Point number 2: challenge the field within which it operates (civic, legislative, pedagogical, scientific, economic, etc.) This point represents, in some aspects, the stylistic signature of the Austrian group. In this case is also the keystone of the entire project. To interfere directly on the immigration law represents a direct challenge (won) to the legislative bureaucratic system, and the 2006 regulation change underlines this feature.

Point number 3: be ‘timing specific’, responding to current urgencies. This feature too is included in the WochenKlausurs’ operative routine, maybe for this reason they are the best example of Arte Útil, because they answer to an  urgency extremely specific. The presence of Bosnian refugees during the war in the ex Yugoslavia is a proof. On the one hand, in fact, the work permit’s issue, pertinent to the residence permit, can be considered a timeless issue but the refugees’ nationality and the collected aids’ destination demonstrate the operation in a certain and specific portion of historical time, as the one pertinent to the early 90s Balkan conflict.

Point number 4: be implemented and function in real situations. This point is clear too. The legal loophole changed the refugees’ status giving them a work and above all a legal permanence in Austria. Moreover one of them got married in Austria while other two got artistic commissions.

Point number 5: replace authors with initiators and spectators with users. The Futurists at their time hoped a change in the spectator’s role yet, no longer passive but inlaid inside the core of artistic creation’s itself. The new and complicated perspective in the author role is the authorial loss or, as Maria Lind said, the “ethic of authorial renunciation”. The artist, the WochenKlausur in this case, is not such because his production, this adjective is no longer needed for an art which wants to be útil because it doesn’t need an author but an initiator, someone able to generate, to start, a process which would be carried on by others. The Superflex, a Danish group which can be rightly part of the Arte Útil category, is engaged by years in fighting the copyright as authorial wall against sharing. In the Graz’s case, the WochenKlausurs started a path carried on by others drawing the guidelines of a project of which they didn’t know the development.

Point number 6: have practical, beneficial outcomes for its users. For them who are still asking themselves, despite all, how to estimate this kind of art’s effects, the answer is in the Graz’s project, in which the users can benefit of a job and of a resulting residence permit.

Point number 7: pursue sustainability whilst adapting to changing conditions.
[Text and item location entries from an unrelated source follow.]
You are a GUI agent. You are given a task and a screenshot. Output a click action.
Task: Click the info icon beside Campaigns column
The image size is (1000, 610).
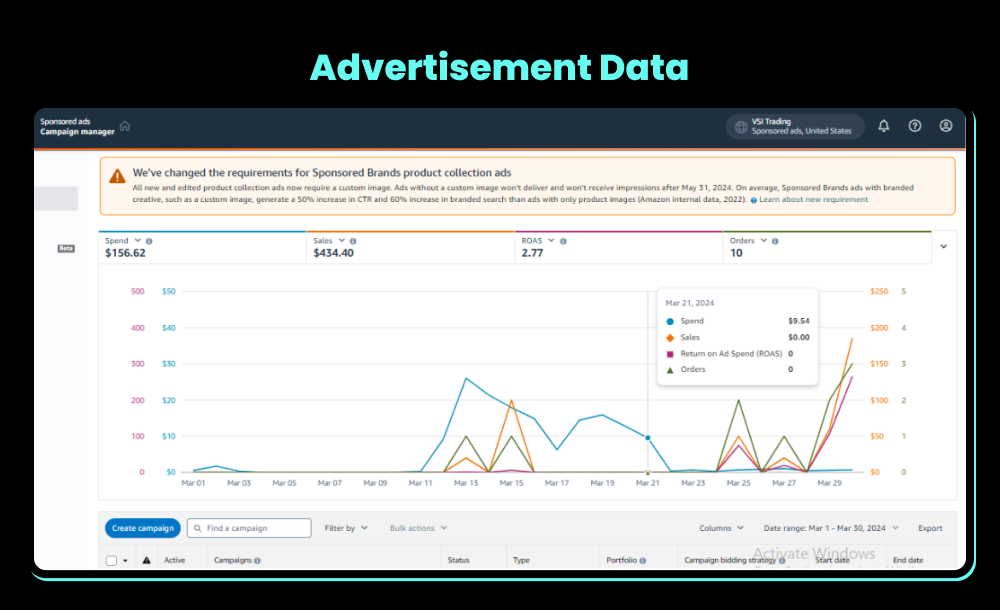(258, 561)
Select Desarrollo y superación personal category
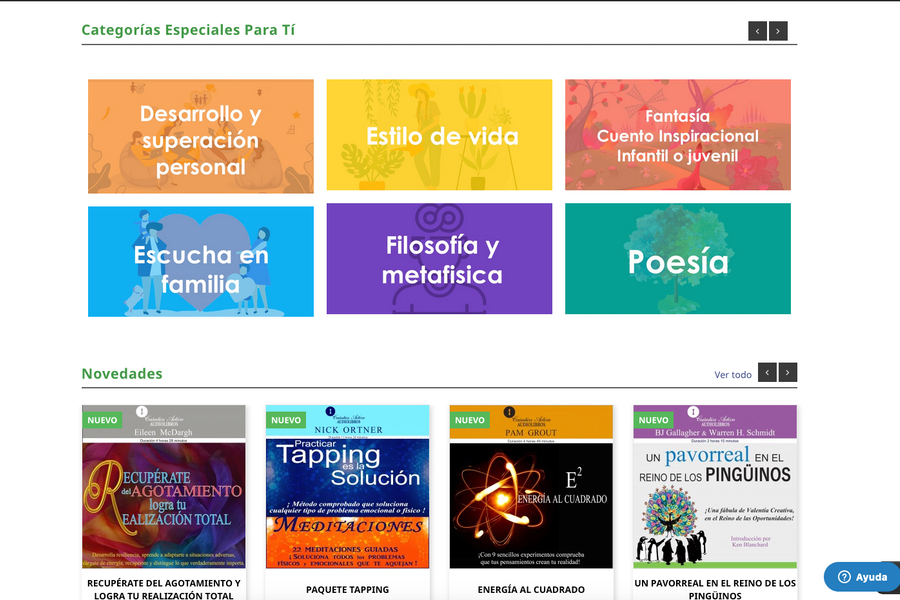Viewport: 900px width, 600px height. pos(200,137)
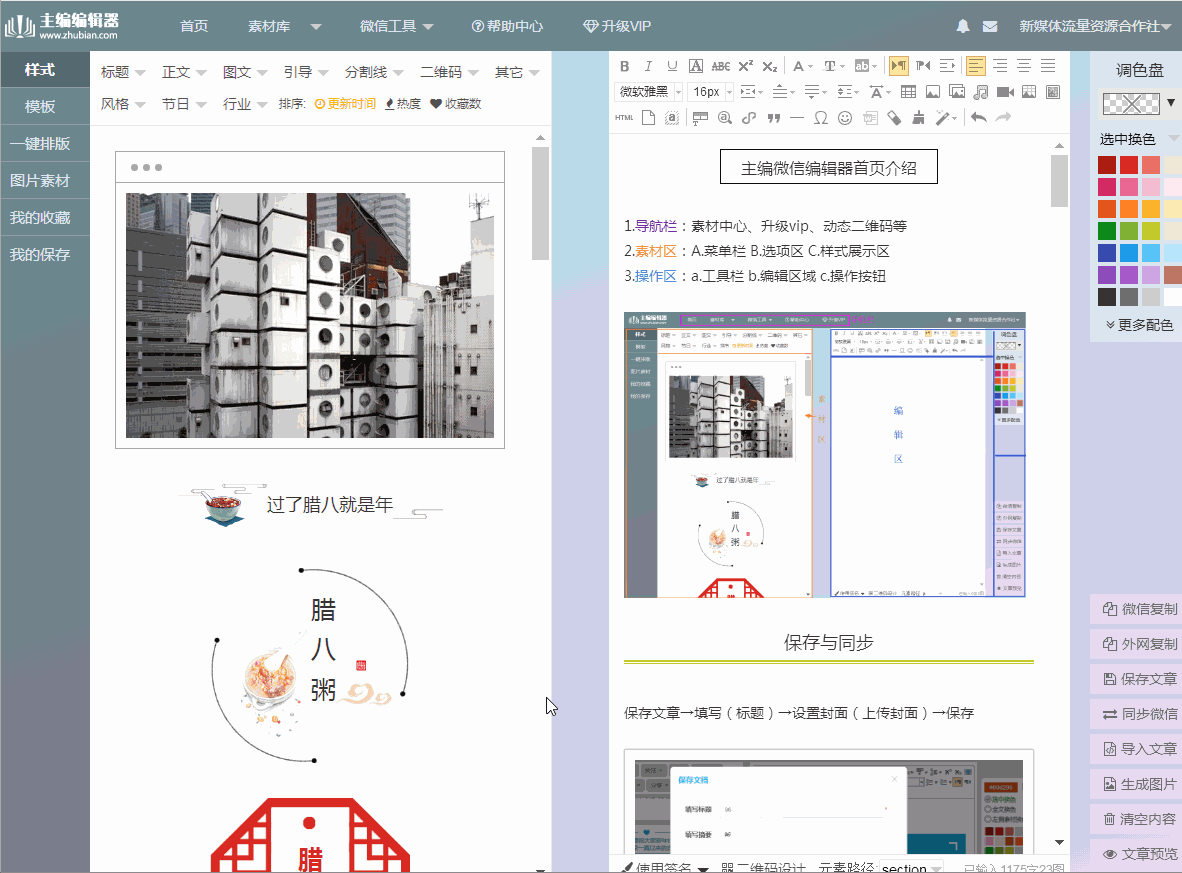Click the insert video icon
1182x873 pixels.
point(1006,92)
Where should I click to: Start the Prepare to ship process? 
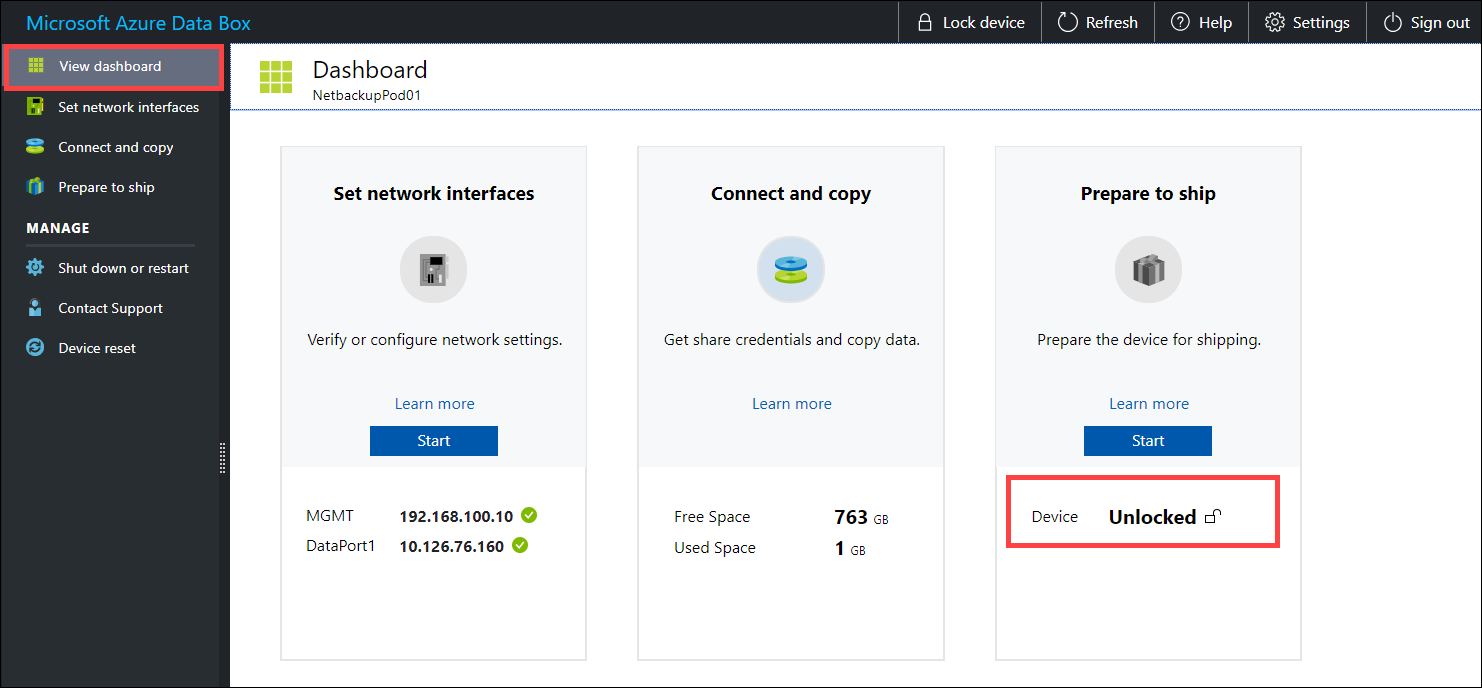(1147, 440)
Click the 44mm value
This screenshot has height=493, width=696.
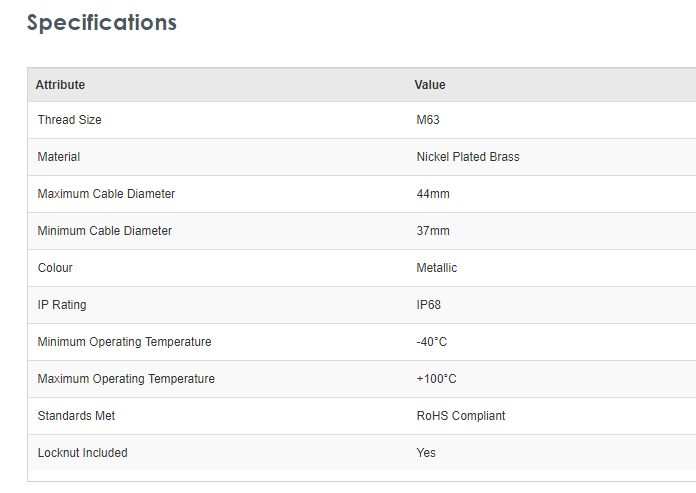coord(433,194)
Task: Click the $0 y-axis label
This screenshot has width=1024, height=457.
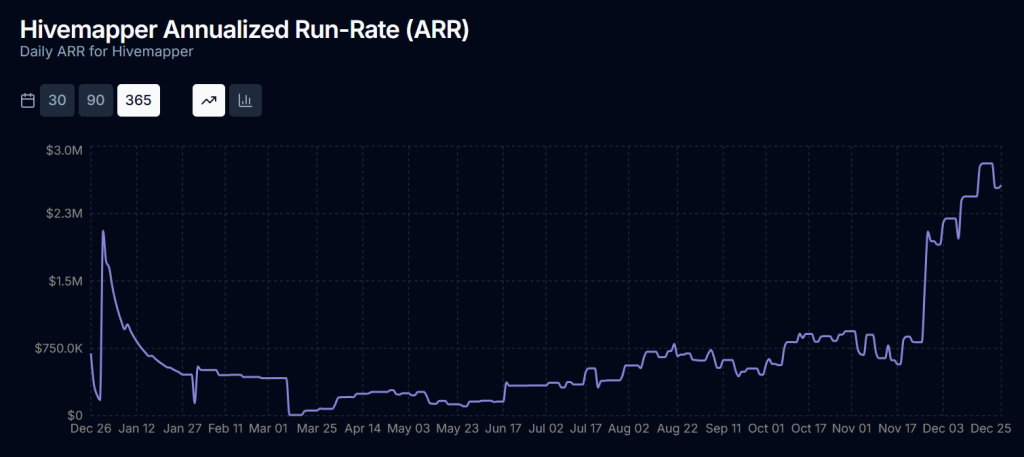Action: pos(75,415)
These are the basis of the artistic challenge to the society. In this case the WochenKlausurs were able to bypass them going through the legislative side to obtain a practical benefit/result directed to, and above all, future repeatability, until 2006 at least, when the law was changed.

Point number 8: re-establish aesthetics as a system of transformation. Between all the points, this one is probably the most complicated and far apart the less “practical”. Regarding the aesthetic concept applied to the Arte Útil, Bruguera often use the term aest-ethics, linking the aesthetic value with the ethic one. This hybrid word is clearly more appropriate to this kind of research that made the operation’s ethicality one of its focal point. The intervention/operation has to be ethic too to be ùtil and the aesthetic of the operation resides exactly in this balance between the needing of the intervention and its right place in a range of values. The Graz’s project is aesthetic and it uses the aesthetic as a transformation system because it’s ethically útil.